I also have a book on CD from the library. It's an mp3 CD, and while I have a CD player that is made for playing that type of CD, it was acting up and being difficult. However, the CD plays just fine on my computer. But it's a major pain to haul the computer around the house with me so that I can listen to the book while working on stuff. Ruf said it's fine for me to put that book on my iPod, but again, it has to be deleted when the book goes back. That makes sense to me, especially as a multi-hour book would take up a lot of valuable space on the iPod.

No wonder the music companies were having fits when file sharing and single-song buying came about. It really does leave wide open the door for murky ethics. What constitutes theft, and what is acceptable? It's enough to make my head spin.

2 comments:

AnneK said...

Those are difficult choices, but ethics is important, isn't it? Not just a matter of knowing right and wrong, but actually doing it. Oh, and btw check out my blog...

Cathy VanPatten said...

Food for thought.

I think back to the pre-CD-burner days of "selection tapes" (a la High Fidelity, and I see that enterprise as relatively harmless, ethically speaking. Although probably not ENTIRELY so.

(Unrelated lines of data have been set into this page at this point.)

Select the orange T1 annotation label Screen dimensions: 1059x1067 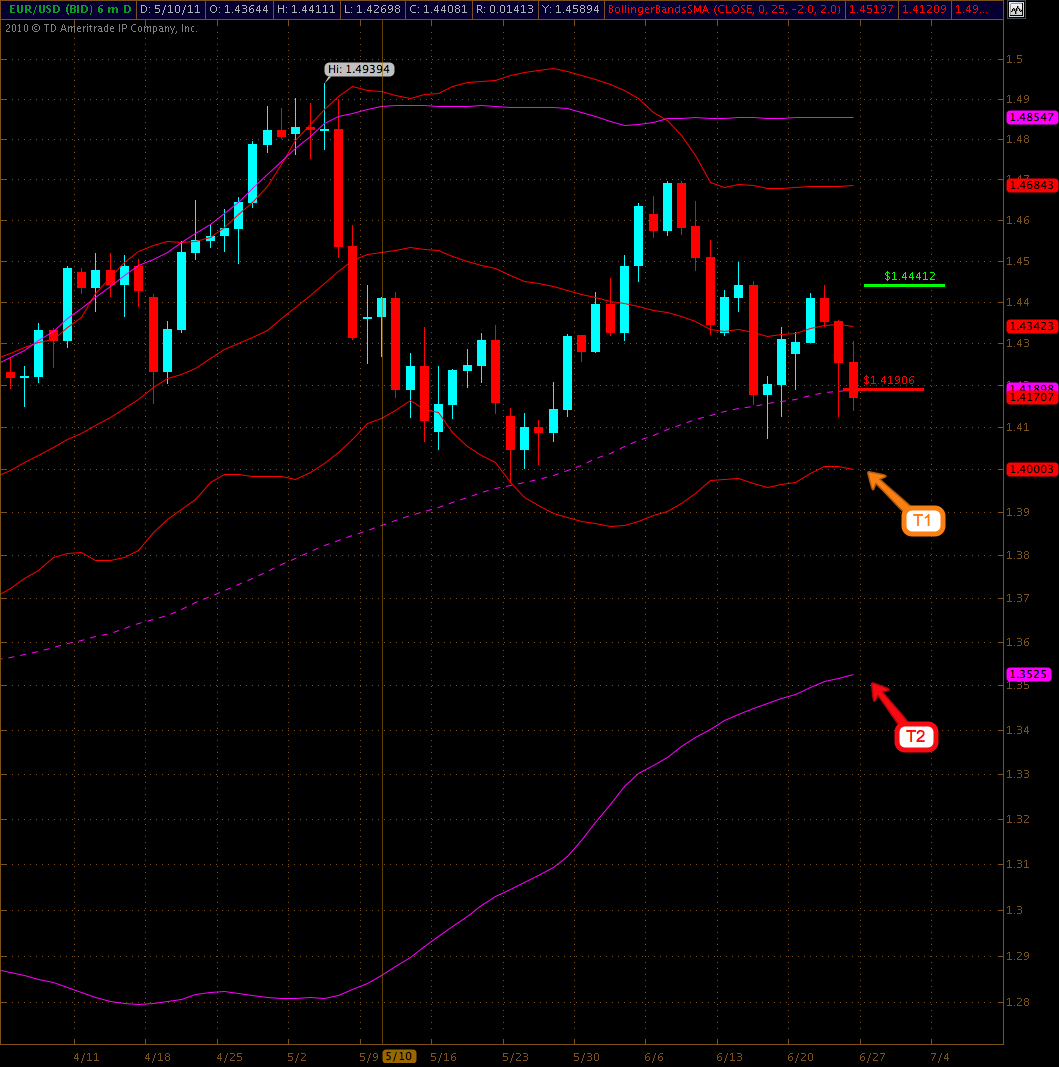pyautogui.click(x=923, y=521)
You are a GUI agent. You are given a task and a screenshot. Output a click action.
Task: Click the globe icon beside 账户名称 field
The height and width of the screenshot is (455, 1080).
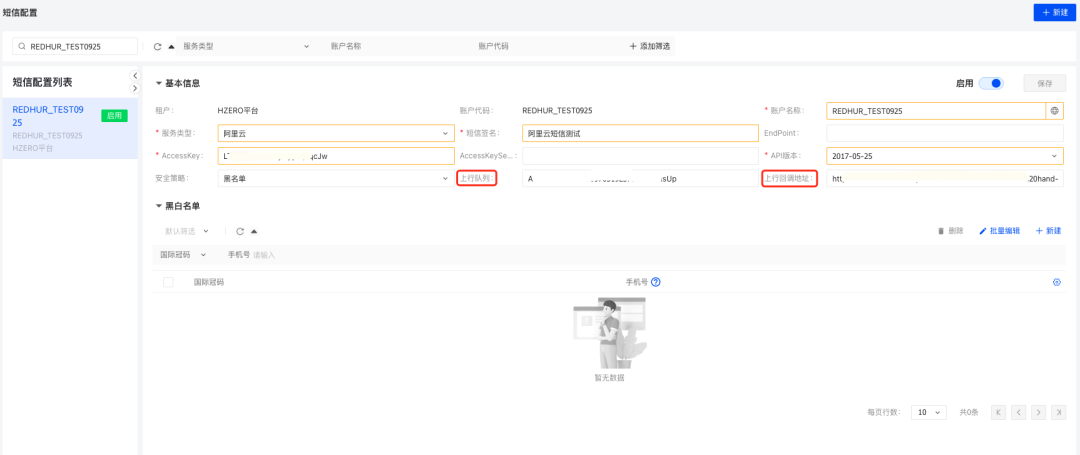point(1054,111)
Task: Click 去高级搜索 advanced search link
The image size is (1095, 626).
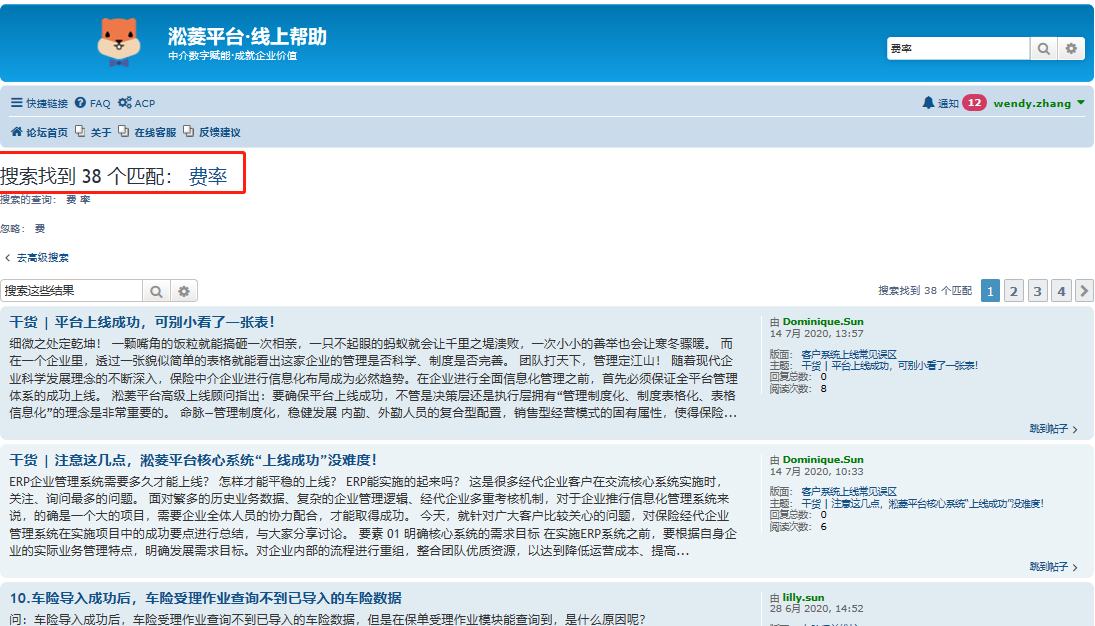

Friends have loaned CDs of theirs to me to upload individual songs to iTunes--and those songs, well, some of them, have made it onto my iPod.

The good thing about iTunes (and other similar sites) is that you can buy individual songs to download at a teeny-weeny price (99 cents for iTunes), so if you run across a song you would love to have on a CD you have borrowed from the library, odds are you will be able to find it for sale for a... song! (Sorry, couldn't resist!)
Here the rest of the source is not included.